12. This calls for proactive vigilance to protect the hard-won solvency of the system and to support credit. Priorities include continuing to: (1) reinforce the quality and quantity of capital, including by being very prudent on cash dividends; (2) clean up loan books and encourage prompt disposal of distressed assets, including by following up on the welcome initiative to clarify the classification of refinanced loans; and (3) remove any supply constraints, for example, by developing well-designed guarantee and risk-sharing schemes targeted at SMEs, following through on plans to enhance non-bank financing, lowering deposit rates, and clearing public sector arrears. These actions could be incentivized by swapping deferred tax assets for tax credits. Rigorous and regular forward-looking scenario exercises on bank resilience should guide supervisory action.
Minimizing the drag on growth from the inevitable fiscal consolidation
13. The required fiscal consolidation needs to be as gradual and growth-friendly as possible. Despite the substantial adjustment in 2012, the deficit is still very large and needs to be reduced further to ensure debt sustainability. But reducing it too quickly would hurt growth. The government’s new medium-term structural deficit reduction targets strike a reasonable balance between reducing the deficit and supporting growth. It will be crucial to detail how these targets will be achieved and to ensure the measures are permanent and as growth-friendly as possible. The nominal (and, if necessary, structural) targets should be flexible in the event growth falls short of the government’s projections—the more credible the consolidation plans, the more scope for flexibility on targets. Given the need to stabilize the economy and assuming the structural consolidation in train for 2013 is delivered, significant additional measures for 2013 are undesirable.
14. Encouraging progress on structural fiscal reforms needs to be followed through with ambitious legislation and rigorous implementation.
- Independent fiscal council: The proposed council has several strengths. Its independence, both real and perceived, is paramount. This would be helped by a non-renewable presidential term of five years or more.
- Sustainability factor: The committee’s proposal provides a strong framework for ensuring the sustainability of the pension system.
- Revenue and expenditure reviews: The creation of a panel of experts to advise on tax and regional financing reform should be followed through.
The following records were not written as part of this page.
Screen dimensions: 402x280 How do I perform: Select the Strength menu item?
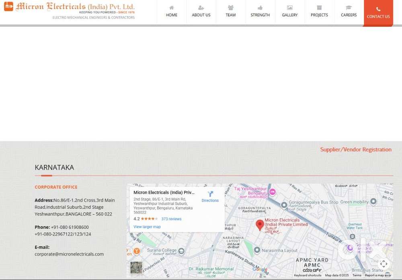260,12
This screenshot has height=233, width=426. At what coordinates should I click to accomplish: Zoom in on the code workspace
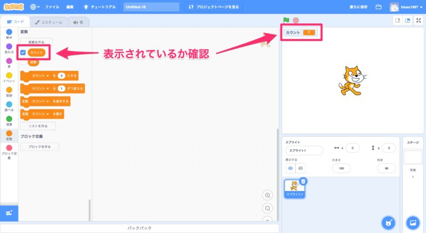[x=268, y=195]
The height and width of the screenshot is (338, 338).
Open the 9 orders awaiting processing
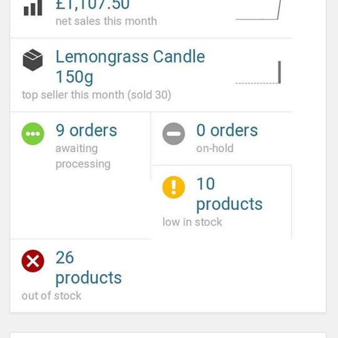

Expenditure reviews, looking across several levels of public administration, would help find synergies, more efficient delivery of public services, and identify growth-enhancing measures.
- Multi-year budgeting: There is a need for a more medium-term basis in budgeting and to consolidate the various budget documents into one that captures the entire general government, reconciles changes to the prior-year budgets, and shows clearly the impact of policy changes.
- Regional fiscal discipline: Last year’s strong regional performance should be cemented by further improving the implementation of the Organic Budget Law.
Europe should do more
15. Last, but certainly not least: more should be done at the European level to ease Spain’s adjustment. Recent euro-area actions have reduced tail-risks and financial market stress. Nevertheless, these initiatives have not been sufficient to reverse financial fragmentation, fix the broken transmission mechanism, and deliver higher growth and employment, neither for the euro-area nor Spain. Of particular importance to Spain would be moving faster to full banking union, which would help break the sovereign/bank loop by allowing Spanish firms to compete for funds on their own merits rather than on their country of residence. Further ECB measures to reduce the much higher borrowing costs facing Spain’s private sector would also be important. Spain and the euro-area should keep the option of an OMT-eligible program open to help cement market confidence and lower yields.
1 For more detail, see our quarterly financial sector monitoring reports.